Bassett’s paws are larger than those of any breed and are sensitive in nature. After their playtime outdoors, it would be advisable to clean their paws and clean the area between them with a dry cloth to reduce the chance of infection.

Basset ears are extremely sensitive and prone to infection. Long ears need to be cleaned regularly to avoid ear infections. Also, it will be important to brush the basset’s teeth regularly to avoid any dental infections and to always have fresh breath.

Training a Basset Hound: What You Should Know?

Training is a touchy subject when dealing with the basset hound breed. Gentle and patient training is the most effective form of training. Trainers must be consistent with the breed to achieve a well-behaved dog.
Bassets tend to be stubborn, listening to their noses rather than their masters. Owners need to make the training process lively and fun so that the basset can learn more efficiently.

About Basset Hound Puppies:

Basset Hound puppies are one of the cutest puppies. With their characteristic eyes and long ears, they are a bundle of energy and fun to play with. Like all puppies, basset puppies are highly active and love to explore their surroundings as they wander after new and exciting scents.

As a parent of basset puppies, you have to be careful that the basset doesn’t stray too far from home and keep it under supervision. You may face some difficulty leaving puppies alone for long periods of time as they tend to have separation anxiety and cry when left alone unsupervised.

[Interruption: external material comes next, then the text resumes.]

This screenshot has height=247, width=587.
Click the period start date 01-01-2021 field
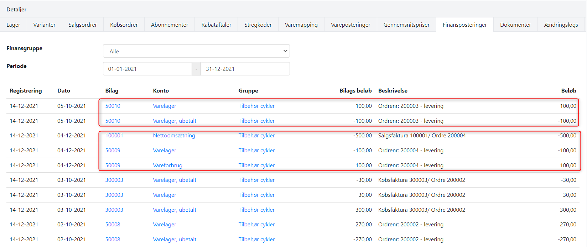[147, 69]
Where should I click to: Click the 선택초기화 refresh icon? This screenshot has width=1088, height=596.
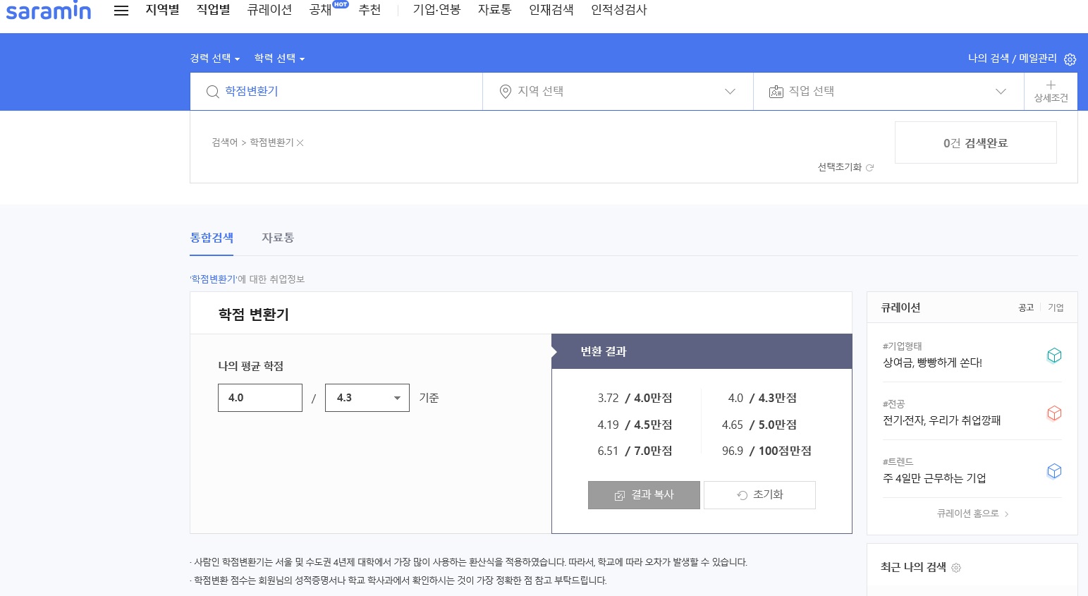(x=869, y=168)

For new puppies, crate training would be ideal as basset hounds are extremely stubborn by nature. House training a basset hound puppy will require a lot of diligence. Training a basset hound puppy will require gentle handling.

Fun Fact About Basset Hound:

  • Be careful! Basset hounds have long enough ears that they pose a bit of a threat, especially to Dumbo-esque puppies.
  • In 1956, Elvis Presley serenaded the basset hound with a special rendition of “Hound Dog” on “The Steve Allen Show.”
  • Here comes the general: It’s widely rumored that after the American Revolution, General Marquis de Lafayette gifted George Washington basset hounds, but not everyone is sure they were actually bassets.
  • As for Lafayette, the basset hound of the same name played a major role in the pursuit of the meddlesome butler in Disney’s The Aristocats.

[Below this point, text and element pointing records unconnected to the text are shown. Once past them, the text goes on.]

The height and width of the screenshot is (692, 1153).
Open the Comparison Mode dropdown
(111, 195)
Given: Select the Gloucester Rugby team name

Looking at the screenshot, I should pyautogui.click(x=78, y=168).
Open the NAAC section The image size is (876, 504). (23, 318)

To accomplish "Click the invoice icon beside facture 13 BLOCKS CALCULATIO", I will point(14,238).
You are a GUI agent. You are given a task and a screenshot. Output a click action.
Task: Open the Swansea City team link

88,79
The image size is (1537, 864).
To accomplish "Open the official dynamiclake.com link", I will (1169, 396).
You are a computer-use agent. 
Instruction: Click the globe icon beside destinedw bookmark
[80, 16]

Adopt or Buy Your Basset Hound Frome Rescue Groups:

How to Train Your Basset Hound?

Other Dog Breeds And Further Research:

FAQs About Basset Hound Dog Breed:

Is a Basset Hound a good family dog?

The basset hound is a friendly, easy-going dog. Originally hunting in packs, they generally get along well with other dogs and other pets. Bassets are people-oriented and get along well with children.

How much is a Basset Hound puppy in Australia?

Basset hounds cost around $600 depending on the supply of the dogs.

How much is a Basset Hound dog?

Average Price of a Basset Hound Basset Hound puppies typically cost between $600 and $1,200. However, depending on the pedigree, the price can shoot up to $2,000. Other factors such as age, location, and reputation of the breeder can also affect the price of a puppy.

What two breeds make a Basset Hound?

In the Fouilloux text dogs were used to hunt foxes and badgers. It is believed that the basset type originated as a mutation in the litter of Norman staghounds, descendants of the hounds of St. Hubert. These precursors were probably bred back to the St. Hubert hounds, among other derived French hounds.